Il Delfino FP in festa: poker alla Bacigalupo e vetta solitaria

PESCARA. Vittoria e primato in solitario per il Delfino Flacco Porto. Nella quinta giornata del campionato di Eccellenza supera per 4-2 la Bacigalupo Vasto Marina, ferma a quota uno in classifica e,...

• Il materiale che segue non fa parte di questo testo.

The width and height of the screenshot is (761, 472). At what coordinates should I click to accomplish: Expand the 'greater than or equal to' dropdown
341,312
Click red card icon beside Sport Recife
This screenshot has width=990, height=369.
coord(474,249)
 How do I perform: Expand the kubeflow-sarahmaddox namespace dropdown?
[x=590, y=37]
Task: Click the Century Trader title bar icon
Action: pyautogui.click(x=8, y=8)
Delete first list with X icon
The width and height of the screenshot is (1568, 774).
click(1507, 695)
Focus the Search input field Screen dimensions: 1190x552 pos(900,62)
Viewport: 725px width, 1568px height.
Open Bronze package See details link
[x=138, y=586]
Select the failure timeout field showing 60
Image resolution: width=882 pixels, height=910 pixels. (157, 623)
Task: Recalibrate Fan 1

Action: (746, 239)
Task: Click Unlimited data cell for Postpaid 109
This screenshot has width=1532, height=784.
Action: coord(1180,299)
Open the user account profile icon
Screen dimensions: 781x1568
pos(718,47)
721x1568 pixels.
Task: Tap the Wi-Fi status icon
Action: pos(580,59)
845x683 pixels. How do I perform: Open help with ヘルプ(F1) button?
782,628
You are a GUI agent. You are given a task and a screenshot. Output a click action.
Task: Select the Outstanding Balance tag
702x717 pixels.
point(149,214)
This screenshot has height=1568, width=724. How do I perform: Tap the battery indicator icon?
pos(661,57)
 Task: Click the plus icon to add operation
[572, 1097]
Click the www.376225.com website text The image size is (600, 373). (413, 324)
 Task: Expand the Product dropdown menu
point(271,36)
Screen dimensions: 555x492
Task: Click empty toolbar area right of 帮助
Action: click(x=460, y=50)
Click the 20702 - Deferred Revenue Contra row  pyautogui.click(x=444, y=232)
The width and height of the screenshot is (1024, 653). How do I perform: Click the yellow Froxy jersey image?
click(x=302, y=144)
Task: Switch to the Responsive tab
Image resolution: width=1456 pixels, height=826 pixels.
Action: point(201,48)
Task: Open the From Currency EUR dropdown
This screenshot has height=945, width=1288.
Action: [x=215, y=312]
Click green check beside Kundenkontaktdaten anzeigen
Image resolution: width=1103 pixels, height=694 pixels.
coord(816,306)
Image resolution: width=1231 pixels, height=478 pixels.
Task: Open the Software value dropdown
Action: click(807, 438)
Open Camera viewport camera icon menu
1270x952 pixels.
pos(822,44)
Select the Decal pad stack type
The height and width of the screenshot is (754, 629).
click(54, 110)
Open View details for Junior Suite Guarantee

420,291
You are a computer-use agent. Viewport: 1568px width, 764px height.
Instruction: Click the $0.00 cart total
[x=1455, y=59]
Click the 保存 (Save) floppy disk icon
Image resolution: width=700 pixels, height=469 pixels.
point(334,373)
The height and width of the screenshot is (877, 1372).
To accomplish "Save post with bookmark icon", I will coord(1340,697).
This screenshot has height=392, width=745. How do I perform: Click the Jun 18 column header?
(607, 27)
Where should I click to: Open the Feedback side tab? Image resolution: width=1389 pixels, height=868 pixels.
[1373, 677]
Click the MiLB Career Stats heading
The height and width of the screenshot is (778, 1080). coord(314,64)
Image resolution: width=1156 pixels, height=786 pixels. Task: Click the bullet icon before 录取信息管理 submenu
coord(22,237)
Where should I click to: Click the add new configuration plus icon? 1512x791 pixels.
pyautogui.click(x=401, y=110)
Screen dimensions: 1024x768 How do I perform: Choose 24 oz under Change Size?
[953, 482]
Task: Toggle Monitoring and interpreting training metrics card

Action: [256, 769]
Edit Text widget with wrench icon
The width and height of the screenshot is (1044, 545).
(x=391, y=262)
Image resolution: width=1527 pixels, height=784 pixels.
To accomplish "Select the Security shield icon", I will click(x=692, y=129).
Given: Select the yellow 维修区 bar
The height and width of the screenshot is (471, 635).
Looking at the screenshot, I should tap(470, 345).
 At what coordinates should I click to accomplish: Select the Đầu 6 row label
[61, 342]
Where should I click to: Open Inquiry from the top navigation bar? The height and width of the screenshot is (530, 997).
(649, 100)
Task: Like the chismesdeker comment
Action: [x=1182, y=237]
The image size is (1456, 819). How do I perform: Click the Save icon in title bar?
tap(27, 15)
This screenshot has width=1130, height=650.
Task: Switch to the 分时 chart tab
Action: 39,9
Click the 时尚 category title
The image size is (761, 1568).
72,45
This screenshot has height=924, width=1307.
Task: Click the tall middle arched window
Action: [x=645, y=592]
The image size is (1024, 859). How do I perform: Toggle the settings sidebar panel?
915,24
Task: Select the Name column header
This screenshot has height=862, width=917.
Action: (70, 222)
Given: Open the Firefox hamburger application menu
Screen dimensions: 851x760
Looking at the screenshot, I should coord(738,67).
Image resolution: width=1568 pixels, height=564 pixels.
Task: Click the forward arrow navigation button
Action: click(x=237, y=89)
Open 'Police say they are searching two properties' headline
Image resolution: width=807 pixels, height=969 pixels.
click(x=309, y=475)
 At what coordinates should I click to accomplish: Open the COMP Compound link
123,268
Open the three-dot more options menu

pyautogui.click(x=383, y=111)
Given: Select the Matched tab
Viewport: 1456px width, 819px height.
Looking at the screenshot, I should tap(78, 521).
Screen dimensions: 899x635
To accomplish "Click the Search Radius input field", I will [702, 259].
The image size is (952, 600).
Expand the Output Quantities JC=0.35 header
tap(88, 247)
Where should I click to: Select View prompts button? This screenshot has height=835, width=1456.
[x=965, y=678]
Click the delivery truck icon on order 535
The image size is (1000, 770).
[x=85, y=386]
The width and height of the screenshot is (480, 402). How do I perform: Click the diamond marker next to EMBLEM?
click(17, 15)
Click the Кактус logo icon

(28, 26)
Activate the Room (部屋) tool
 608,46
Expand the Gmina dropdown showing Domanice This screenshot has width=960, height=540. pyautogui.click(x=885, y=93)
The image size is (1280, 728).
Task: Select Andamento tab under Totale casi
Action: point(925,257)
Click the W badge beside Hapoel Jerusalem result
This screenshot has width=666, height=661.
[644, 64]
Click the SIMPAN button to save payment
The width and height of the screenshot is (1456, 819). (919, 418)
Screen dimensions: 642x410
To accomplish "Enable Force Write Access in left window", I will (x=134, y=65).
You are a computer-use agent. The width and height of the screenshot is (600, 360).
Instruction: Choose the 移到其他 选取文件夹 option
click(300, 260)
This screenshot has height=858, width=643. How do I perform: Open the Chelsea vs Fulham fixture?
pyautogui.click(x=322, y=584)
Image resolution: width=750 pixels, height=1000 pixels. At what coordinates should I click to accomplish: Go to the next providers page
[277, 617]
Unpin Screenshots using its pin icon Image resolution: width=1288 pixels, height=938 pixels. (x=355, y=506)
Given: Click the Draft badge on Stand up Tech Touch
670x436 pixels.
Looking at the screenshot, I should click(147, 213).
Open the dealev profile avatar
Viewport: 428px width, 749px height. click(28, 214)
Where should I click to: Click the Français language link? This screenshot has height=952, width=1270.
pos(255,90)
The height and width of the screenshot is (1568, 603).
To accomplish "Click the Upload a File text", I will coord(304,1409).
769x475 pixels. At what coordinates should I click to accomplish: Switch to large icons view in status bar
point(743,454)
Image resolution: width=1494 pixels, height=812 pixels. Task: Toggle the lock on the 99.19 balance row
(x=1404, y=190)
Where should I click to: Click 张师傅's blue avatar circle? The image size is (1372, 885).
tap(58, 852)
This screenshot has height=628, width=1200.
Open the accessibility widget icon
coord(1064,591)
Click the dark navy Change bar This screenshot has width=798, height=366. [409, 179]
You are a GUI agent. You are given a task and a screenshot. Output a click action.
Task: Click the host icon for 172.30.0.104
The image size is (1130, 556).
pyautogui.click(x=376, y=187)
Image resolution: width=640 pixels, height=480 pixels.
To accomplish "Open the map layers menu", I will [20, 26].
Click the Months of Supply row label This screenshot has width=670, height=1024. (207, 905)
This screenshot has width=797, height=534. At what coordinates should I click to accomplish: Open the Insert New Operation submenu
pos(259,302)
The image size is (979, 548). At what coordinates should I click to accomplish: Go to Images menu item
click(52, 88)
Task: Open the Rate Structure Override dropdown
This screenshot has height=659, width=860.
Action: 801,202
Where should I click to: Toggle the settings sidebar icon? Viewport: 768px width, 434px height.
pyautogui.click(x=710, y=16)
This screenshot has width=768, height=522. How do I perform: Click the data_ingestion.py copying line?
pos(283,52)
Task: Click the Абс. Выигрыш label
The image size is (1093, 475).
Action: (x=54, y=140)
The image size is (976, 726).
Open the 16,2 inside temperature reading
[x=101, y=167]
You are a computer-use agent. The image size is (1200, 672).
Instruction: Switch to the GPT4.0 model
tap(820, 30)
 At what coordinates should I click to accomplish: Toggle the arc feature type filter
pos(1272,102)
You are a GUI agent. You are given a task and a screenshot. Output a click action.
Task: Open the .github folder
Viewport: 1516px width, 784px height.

PESCARA. Vittoria e primato in solitario per il Delfino Flacco Porto. Nella quinta giornata del campionato di Eccellenza supera per 4-2 la Bacigalupo Vasto Marina, ferma a quota uno in classifica e, complice il pareggio casalingo dell'Aquila, si regala la vetta del torneo. Per gli ospiti le note migliori arrivano nella seconda parte di gara, con le prime due marcature stagionali e la reazione che per poco non è servita a riprendere una partita ormai segnata. La prima frazione è tutta di marca casalinga: al 6' Daniele Lupo – figlio del ds del Venezia Fabio, presente in tribuna – sblocca la sfida sugli sviluppi di un calcio d'angolo, mentre al 42' D'Incecco, servito da Tini, il migliore tra i suoi, deposita in rete la palla del raddoppio. L'unico brivido all'estremo di casa Falso glielo procura Albanese con un improvvido disimpegno di testa che per poco non lo coglie impreparato. Al 22' del secondo tempo Gobbo Carrer raccoglie la ribattuta del palo dopo una punizione calciata da Petre e sigla il 3-0 che sembra chiudere la gara. Non la pensa così Torres, che sette minuti più tardi spinge in rete, di testa, una punizione battuta a sorpresa dalla sinistra. A riaprire completamente la gara ci pensa poi Triglione, abile al 35' a sfruttare un corner battuto dalla destra. Sul 3-2 il Delfino Flacco Porto capisce che non è il caso di scherzare e quattro minuti dopo sigla con Sardella la rete della sicurezza. Gli ospiti hanno ancora un'occasione, ma dopo il tiro di Marino respinto da Falso, Di Ghionno a porta spalancata calcia la sfera contro la traversa. Nel finale problemi al ginocchio per Minutolo, costretto a uscire in barella. «Abbiamo giocato un'ottima partita», commenta a caldo l'allenatore di casa Sandro Spinozzi, in panchina al posto dello squalificato Guglielmo Bonati. «Nel secondo tempo c'è stato un calo di concentrazione, ma siamo stati bravi a reagire. Il primato? Non ci interessa. Dobbiamo fare 45 punti per salvarci». Pensieroso Roberto Cesario, tecnico vastese: «Oggi devo fare un plauso alla squadra, soprattutto per la reazione», osserva, «avevamo tante defezioni e non era facile. Continuiamo a lavorare, resto fiducioso».